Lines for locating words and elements

= = = = = = =

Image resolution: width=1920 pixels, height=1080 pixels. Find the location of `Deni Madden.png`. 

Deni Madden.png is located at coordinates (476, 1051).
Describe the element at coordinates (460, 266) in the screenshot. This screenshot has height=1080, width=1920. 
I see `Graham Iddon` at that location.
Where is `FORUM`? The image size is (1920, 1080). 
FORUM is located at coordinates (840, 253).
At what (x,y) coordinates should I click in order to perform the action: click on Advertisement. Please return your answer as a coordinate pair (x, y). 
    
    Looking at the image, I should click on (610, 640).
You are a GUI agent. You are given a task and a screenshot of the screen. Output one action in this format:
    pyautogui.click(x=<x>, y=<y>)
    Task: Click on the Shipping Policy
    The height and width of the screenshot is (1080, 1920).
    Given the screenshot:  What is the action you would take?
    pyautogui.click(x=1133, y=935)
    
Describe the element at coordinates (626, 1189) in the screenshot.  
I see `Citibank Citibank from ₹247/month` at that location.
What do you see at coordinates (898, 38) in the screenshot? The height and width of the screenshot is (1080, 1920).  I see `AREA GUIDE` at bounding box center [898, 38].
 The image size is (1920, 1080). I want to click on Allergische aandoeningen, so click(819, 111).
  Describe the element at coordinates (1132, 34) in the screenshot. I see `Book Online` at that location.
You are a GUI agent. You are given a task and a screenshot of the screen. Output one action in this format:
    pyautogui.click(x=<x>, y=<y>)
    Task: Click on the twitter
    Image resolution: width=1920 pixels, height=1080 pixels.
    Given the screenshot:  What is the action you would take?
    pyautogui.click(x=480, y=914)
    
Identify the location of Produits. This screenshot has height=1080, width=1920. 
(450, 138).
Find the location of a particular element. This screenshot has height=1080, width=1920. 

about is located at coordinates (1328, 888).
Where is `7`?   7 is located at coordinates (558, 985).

= = = = = = =

§ What you are asked to do
Copy out, with no changes, the part of the lines above that opens with the line containing "Describe the element at coordinates (460, 266)" and closes with the line containing "FORUM is located at coordinates (840, 253).", including both of those lines.

§ Result of this exercise
Describe the element at coordinates (460, 266) in the screenshot. This screenshot has height=1080, width=1920. 
I see `Graham Iddon` at that location.
Where is `FORUM`? The image size is (1920, 1080). 
FORUM is located at coordinates (840, 253).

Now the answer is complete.